A recent survey conducted by the Pew Internet & American Life Project and Elon University indicates that a majority of Internet leaders, activists, and analysts agree with predictions—some of them surprising—about where the Web may be in 2020. Among the predictions:
A low-cost global network will be thriving and creating new opportunities in a “flattening” world.
Humans will remain in charge of technology, even as more activity is automated and “smart agents” proliferate. However, a significant 42 percent of survey respondents were pessimistic about humans’ ability to control technology in the future. This significant majority agreed that dangers and dependencies will grow beyond man’s ability to stay in charge of technology.
Virtual reality will be compelling enough to enhance worker productivity and also to spawn new addiction problems.
Tech “refuseniks” will emerge as a cultural group characterized by its members’ choice to live off the network. Some will do this as a benign way to limit “information overload,” while others will commit acts of violence and terror against technology-inspired change.
People wittingly and unwittingly will disclose more about themselves, gaining some benefits in the process even as they lose some privacy.
English will remain the universal language of global communications, but other languages will not be displaced. Indeed, many felt other languages, such as Mandarin, would grow in prominence.
At the same time, there was strong dispute about some futuristic scenarios among notable numbers of the 742 survey respondents to the survey. Those who raised challenges said they believe governments and corporations will not necessarily embrace policies that would allow the network to spread to under-served populations; that serious social inequalities will persist, and that “addiction” is an inappropriate notion to attach to people’s interest in virtual environments.
The experts and analysts also split evenly on a central question about whether the world will be a better place in 2020 due to the greater transparency of people and institutions afforded by the Internet. Forty-six percent agreed the benefits of greater transparency of organizations and individuals would outweigh the privacy costs, and 49 percent disagreed.
“Key builders of the next generation of Internet often agree on the direction technology will change, but there is much less agreement about the social and political impact those changes will have,” said Janna Quitney Anderson, lead author of the report “The Future of the Internet II” and a communications professor at Elon. “One of their big concerns is who controls the Internet architecture they have created.”

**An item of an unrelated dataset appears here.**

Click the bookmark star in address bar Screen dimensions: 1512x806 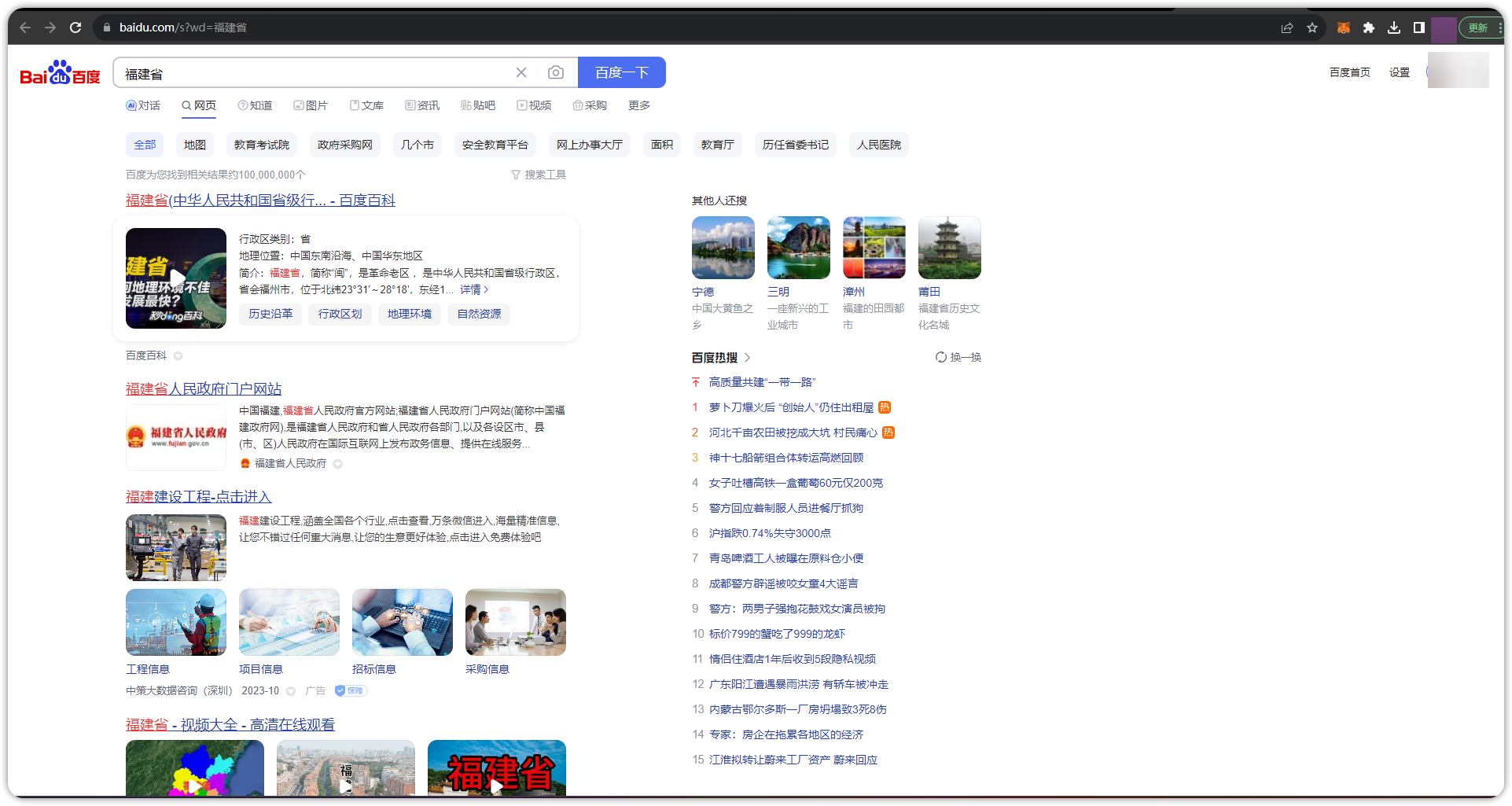point(1312,27)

The report is built around interviewees’ responses to scenarios stretching to the year 2020 and hundreds of their written elaborations that address such things as the kinds of new social interactions that will occur when more “meetings” take place on screens, the changes that will occur in nation-states, the evolution of autonomous technology, and the proper ways to police the Internet.
The Pew Internet/Elon survey was conducted online by invitation to experts identified in an extensive literature and periodical review and to active members of several key technology groups: The Internet Society, The World Wide Web Consortium, the Working Group on Internet Governance, ICANN, Internet2, and the Association of Internet Researchers. Many respondents are at the pinnacle of Internet leadership; some of them are “working in the trenches” of building the Web. The survey was an opt-in, self-selecting effort. That process does not yield a random, representative sample.
In a related study, the Pew Internet Project on Sept. 20 released a data memo, “Politics Online, August 2006,” which revealed that on a typical day in August, 26 million Americans were using the Internet for news or information about politics and the upcoming midterm elections. That corresponds with 19 percent of adult Internet users, or 13 percent of all Americans over the age of 18. This represents a high point in the number of Internet users turning to cyberspace on the average day for political news or information, exceeding the 21-million figure registered in a Pew Internet Project survey during the November 2004 general election campaign.
Comparing August 2006 figures to a similar point in the 2002 midterm election cycle is particularly revealing. In July 2002, approximately 11 million Americans, or 13 percent of online users, said they got some news or information about politics and the campaign from the Internet on the average day. The August 2006 number is nearly two-and-one-half times larger than the mid-summer 2002 figure.